It is reliably learnt that the Large Taxpayers’ Offices (LTOs), Medium Taxpayers’ Offices, and Corporate Tax Offices are computing the amount of super tax to be paid by the potential taxpayers falling within the jurisdiction of respective tax offices.

According to an estimate, thousands of taxpayers are required to pay Super Tax following the judgment of the Federal Constitutional Court.

In some cases, notices were served on Thursday, while computations of tax continued in the field formations throughout the day on Thursday. In other cases, notices were served under section 138(1) of the Income Tax Ordinance 2001 to the taxpayers for tax year 2023.

READ MORE: Super tax: FBR’s comments on FCC verdict

The FBR’s field offices have warned the taxpayers that non-compliance would result in attachment and sale of movable and immovable properties, appointment of a receiver for the management of movable or immovable property, and arrest and detention in person for a period not exceeding six months, one of the recovery notices of Super Tax issued by the field formation said.

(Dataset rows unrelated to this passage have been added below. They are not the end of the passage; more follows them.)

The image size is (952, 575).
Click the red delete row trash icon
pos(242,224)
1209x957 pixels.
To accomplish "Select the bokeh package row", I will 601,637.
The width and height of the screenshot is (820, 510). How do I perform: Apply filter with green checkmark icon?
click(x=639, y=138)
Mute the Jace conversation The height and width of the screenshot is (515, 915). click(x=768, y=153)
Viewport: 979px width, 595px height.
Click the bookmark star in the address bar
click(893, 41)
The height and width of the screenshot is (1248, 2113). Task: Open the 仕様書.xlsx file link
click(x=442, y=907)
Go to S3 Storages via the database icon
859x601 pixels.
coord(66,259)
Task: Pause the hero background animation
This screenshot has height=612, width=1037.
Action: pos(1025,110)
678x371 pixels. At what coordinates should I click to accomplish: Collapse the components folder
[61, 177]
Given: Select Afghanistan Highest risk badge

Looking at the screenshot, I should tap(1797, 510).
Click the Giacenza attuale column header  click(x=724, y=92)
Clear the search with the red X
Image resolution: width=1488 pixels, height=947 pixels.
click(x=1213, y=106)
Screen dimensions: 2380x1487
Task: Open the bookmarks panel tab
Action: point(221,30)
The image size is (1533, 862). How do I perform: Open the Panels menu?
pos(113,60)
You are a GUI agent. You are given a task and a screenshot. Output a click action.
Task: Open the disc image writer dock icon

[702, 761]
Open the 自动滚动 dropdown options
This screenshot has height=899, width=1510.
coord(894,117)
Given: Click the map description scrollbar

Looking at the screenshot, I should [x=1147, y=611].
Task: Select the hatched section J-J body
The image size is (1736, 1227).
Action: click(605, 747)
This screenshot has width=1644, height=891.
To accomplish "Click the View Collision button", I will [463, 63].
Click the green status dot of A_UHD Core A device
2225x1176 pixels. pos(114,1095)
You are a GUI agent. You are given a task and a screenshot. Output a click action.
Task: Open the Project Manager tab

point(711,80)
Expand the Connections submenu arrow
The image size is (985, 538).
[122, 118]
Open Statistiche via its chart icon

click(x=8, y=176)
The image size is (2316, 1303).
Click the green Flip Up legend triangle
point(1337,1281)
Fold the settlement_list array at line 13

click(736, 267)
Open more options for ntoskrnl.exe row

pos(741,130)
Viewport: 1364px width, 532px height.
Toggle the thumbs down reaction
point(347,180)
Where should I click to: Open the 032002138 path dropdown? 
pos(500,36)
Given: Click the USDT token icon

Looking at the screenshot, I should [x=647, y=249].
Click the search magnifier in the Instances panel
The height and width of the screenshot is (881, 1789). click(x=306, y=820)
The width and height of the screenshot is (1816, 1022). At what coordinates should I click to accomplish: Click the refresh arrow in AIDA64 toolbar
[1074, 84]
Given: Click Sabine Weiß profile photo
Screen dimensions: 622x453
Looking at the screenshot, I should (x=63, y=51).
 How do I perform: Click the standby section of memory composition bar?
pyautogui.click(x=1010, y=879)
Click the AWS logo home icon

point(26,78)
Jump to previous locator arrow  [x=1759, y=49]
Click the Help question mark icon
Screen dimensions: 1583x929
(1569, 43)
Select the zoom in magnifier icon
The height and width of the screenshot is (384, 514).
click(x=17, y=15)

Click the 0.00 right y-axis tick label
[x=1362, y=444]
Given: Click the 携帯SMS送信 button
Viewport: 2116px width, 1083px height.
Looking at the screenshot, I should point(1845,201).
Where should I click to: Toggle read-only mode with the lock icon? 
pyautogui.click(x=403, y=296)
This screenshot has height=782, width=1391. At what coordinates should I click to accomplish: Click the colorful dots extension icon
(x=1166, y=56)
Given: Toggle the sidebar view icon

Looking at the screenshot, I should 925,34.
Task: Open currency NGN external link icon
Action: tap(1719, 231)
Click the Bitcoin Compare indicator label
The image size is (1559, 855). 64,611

Another notice said that the non-payment of Super Tax may be due to one of the following reasons: (i) the demanded tax amount deleted in appeal; (ii) any pending application for rectification, and (iii); the demand has already been paid or adjusted from a refund. If neither of the said conditions applies to the taxpayer’s case, the taxpayer is hereby requested to discharge the said liability on or before the due date.

Failure to comply may result in the recovery of the said demand through coercive measures, including under section 140 of the Income Tax Ordinance 2001.

In respect of section 4B, the Court dismissed the taxpayers’ appeals, and declared the provision to be constitutionally valid, holding that the levy imposed thereunder constitutes a valid tax under the Constitution.

In case of section 4C, the Court dismissed the appeals filed by the taxpayers and allowed the appeals filed by the tax department and the Federation, holding that section 4C is constitutionally valid as enacted and that its application to the relevant tax year is not barred on account of retrospectivity.

The Court held that section 4C super tax is applicable at the rate of 10 percent for the tax year 2022 on the 15 sectors identified in the First Proviso to Division IIB of the Ordinance, where the income of such persons exceeded Rs300 million during the relevant tax year.

In relation to oil exploration and petroleum companies operating under Petroleum Policies and Concession Agreements governed by the Fifth Schedule to the Ordinance, the Court directed the concerned Commissioners to issue fresh notices and to apply section 4C strictly in accordance with law and the specific terms and conditions of each agreement, while ensuring that any agreed caps contained therein are not exceeded.